:: SUPPLIED RECORDS
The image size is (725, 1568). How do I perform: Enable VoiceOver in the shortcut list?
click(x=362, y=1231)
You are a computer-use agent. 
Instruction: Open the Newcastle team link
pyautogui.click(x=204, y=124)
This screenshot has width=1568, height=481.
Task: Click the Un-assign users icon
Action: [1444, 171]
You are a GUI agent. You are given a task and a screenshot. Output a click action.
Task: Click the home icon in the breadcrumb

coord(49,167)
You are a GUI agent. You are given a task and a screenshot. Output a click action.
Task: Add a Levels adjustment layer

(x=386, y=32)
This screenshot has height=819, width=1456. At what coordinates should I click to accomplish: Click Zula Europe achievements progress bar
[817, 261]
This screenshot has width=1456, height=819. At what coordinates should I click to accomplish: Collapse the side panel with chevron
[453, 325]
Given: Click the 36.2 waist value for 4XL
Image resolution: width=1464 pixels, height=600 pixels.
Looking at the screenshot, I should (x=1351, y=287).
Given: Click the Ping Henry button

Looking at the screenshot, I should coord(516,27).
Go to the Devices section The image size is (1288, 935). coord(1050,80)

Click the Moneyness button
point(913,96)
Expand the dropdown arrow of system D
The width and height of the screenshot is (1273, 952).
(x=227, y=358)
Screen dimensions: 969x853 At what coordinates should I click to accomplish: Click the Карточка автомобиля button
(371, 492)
::::
TASK OBJECTIVE — Please retype all of the lines above exactly as they stand.

ANSWER TO THIS EXERCISE —
The image size is (725, 1568). How do I perform: Enable VoiceOver in the shortcut list?
click(x=362, y=1231)
You are a computer-use agent. 
Instruction: Open the Newcastle team link
pyautogui.click(x=204, y=124)
This screenshot has width=1568, height=481.
Task: Click the Un-assign users icon
Action: [1444, 171]
You are a GUI agent. You are given a task and a screenshot. Output a click action.
Task: Click the home icon in the breadcrumb

coord(49,167)
You are a GUI agent. You are given a task and a screenshot. Output a click action.
Task: Add a Levels adjustment layer

(x=386, y=32)
This screenshot has height=819, width=1456. At what coordinates should I click to accomplish: Click Zula Europe achievements progress bar
[817, 261]
This screenshot has width=1456, height=819. At what coordinates should I click to accomplish: Collapse the side panel with chevron
[453, 325]
Given: Click the 36.2 waist value for 4XL
Image resolution: width=1464 pixels, height=600 pixels.
Looking at the screenshot, I should (x=1351, y=287).
Given: Click the Ping Henry button

Looking at the screenshot, I should coord(516,27).
Go to the Devices section The image size is (1288, 935). coord(1050,80)

Click the Moneyness button
point(913,96)
Expand the dropdown arrow of system D
The width and height of the screenshot is (1273, 952).
(x=227, y=358)
Screen dimensions: 969x853 At what coordinates should I click to accomplish: Click the Карточка автомобиля button
(371, 492)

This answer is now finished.